What are building allowances for new construction?

For new developments, builders may choose to include allowances in construction contracts. Allowances help to establish clear expectations about costs, as they allocate funds to particular areas throughout the construction process.

If your builder offers allowances, it enables you the right to provide a product or service. This cost is deducted from the total amount you owe the contractor. For example, if the price of the home is $400,000, and the builder gives you a $20,000 allowance for flooring, the amount paid to the builder is lowered to $380,000.

Providing allowances gives future residents flexibility to customize their home and contractors clear guidelines from which to move forward. Some of the usual allowances in residential construction include:

  • Appliances
  • Flooring
  • Plumbing fixtures
  • Kitchen countertops
  • Cabinetry
  • Light fixtures
  • Door hardware

In addition to providing customization for new construction, allowances can help you stay on budget. Each allowance is its own budget, helping you pick finishes you want while staying true to your maximum overall cost.

By working with tenants or owners throughout the process of the build, builders provide information about allowance options, as well as the pros and cons of choice for cabinetry, flooring, countertops, or any other selections that may be available. Also, if you go above the mini-budget in one area of the house or condominium, you can get back on track by cutting back somewhere else.  

If you know you want to be involved in choosing finishes for a new home, start working with the builder or general contractor as soon as possible. This will allow you to learn about the options you have, review the allowance for each, and make decisions without feeling rushed. If a build is almost complete, the general contractor will have to begin making choices so the job is not delayed, which would cost time and money.

What is the Role of a Project Manager?

Project managers, especially in construction, are responsible for juggling a handful of responsibilities. From start to finish, they carry out all aspects of the building process to align with the visions set forth by clients and developers. All the while, a project manager must ensure that tasks get completed safely, on time, and on budget.

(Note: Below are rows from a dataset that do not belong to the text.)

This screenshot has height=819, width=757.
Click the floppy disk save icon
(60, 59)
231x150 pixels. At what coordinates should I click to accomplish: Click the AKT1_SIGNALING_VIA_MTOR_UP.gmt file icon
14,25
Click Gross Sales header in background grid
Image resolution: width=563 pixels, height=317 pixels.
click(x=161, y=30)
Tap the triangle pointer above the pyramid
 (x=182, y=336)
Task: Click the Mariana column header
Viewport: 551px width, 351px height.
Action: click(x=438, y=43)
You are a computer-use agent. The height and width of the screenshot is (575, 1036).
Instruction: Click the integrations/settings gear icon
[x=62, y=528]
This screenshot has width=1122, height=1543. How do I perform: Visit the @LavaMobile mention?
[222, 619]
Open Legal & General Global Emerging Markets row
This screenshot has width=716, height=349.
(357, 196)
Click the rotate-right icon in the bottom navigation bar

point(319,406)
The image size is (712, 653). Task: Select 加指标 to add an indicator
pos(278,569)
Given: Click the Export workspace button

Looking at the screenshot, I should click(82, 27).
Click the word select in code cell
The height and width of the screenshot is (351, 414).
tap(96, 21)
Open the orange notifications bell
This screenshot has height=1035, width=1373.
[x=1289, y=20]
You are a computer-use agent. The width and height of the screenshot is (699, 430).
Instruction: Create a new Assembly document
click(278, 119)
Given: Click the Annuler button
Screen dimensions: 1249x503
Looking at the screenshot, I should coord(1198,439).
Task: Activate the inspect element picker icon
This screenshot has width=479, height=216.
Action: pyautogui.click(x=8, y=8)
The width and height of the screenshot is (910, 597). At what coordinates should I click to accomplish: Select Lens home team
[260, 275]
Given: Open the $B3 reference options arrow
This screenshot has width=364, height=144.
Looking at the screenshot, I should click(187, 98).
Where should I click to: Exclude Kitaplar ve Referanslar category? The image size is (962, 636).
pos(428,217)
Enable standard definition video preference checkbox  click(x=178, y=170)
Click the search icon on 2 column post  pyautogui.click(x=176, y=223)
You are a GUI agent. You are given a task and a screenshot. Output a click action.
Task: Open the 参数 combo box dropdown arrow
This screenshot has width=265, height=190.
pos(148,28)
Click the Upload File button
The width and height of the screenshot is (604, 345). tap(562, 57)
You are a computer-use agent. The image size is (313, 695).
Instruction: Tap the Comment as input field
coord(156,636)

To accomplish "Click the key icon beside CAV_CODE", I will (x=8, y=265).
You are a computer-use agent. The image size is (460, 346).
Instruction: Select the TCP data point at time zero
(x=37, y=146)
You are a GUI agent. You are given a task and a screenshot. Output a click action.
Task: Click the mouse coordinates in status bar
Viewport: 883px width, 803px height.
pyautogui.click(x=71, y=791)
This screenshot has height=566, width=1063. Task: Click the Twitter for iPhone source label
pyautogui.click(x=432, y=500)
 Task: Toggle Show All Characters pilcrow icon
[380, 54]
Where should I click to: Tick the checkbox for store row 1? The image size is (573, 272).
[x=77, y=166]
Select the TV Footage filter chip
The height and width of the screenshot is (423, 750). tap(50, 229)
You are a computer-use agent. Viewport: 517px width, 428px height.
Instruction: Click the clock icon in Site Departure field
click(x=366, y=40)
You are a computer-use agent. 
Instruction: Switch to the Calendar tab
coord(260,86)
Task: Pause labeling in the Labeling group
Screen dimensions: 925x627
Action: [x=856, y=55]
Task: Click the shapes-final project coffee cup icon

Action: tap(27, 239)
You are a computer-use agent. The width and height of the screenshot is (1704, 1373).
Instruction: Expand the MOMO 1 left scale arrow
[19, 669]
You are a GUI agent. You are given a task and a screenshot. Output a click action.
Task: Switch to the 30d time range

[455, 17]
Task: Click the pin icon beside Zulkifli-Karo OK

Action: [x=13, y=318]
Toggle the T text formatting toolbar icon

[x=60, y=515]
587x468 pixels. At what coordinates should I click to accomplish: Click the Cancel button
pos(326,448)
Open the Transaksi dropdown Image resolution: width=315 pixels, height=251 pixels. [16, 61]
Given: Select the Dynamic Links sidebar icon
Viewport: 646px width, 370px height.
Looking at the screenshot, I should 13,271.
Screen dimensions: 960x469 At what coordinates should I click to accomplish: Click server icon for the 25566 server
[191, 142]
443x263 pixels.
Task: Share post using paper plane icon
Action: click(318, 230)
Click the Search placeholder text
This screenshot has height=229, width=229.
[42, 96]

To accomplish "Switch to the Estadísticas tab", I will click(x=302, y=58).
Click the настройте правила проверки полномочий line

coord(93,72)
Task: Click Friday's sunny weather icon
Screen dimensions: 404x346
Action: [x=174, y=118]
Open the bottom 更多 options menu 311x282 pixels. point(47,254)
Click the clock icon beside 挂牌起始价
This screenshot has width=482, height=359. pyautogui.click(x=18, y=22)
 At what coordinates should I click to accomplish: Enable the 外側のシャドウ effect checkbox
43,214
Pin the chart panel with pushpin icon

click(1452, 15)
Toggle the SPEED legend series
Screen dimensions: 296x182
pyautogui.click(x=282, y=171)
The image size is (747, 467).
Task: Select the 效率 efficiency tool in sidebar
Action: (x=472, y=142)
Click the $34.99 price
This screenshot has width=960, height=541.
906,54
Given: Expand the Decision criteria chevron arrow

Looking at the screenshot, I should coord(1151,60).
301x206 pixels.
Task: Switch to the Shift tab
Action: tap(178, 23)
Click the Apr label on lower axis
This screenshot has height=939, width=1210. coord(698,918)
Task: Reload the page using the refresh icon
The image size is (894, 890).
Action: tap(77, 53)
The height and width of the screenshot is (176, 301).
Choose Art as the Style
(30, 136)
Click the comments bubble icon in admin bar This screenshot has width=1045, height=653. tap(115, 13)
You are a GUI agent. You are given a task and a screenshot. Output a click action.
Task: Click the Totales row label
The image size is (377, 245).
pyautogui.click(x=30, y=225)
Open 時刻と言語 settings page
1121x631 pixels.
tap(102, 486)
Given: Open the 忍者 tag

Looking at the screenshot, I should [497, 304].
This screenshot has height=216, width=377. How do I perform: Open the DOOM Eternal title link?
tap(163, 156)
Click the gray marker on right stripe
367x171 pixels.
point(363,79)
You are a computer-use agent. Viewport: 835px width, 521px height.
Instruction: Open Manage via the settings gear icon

Construction project managers must be experienced within the industry, as they tend to a variety of responsibilities requiring a great deal of knowledge. These include:

Planning: Before a project gets underway the project manager must establish a timeline for each stage of construction. Throughout construction, the project manager makes sure each stage is finished for timely completion.

Resource Management: Project managers must understand what resources and tools are required for a given project and have them available.

Staffing: Just as they are responsible for the resources for projects, a project manager is also responsible for staffing individuals of all trades. Hiring the correct people is essential, as the timeline and quality of work is dependant on it.

Setting Benchmarks: Setting benchmarks allow all parties involved to have a clear understanding of when certain things need to get done.

Budget Management: Project managers are responsible for the financial planning of a project and ensuring that the scope of work stays within budget. If any changes are made that influence cost, those too must be accounted for by the project manager.

While the above list encompasses the broad roles of a project manager, a lot more work goes on behind the scenes in order for a project to be completed on time and at a high quality. For a project manager to be successful, it takes a great deal of cooperation, communication, and confidence in his or her decisions.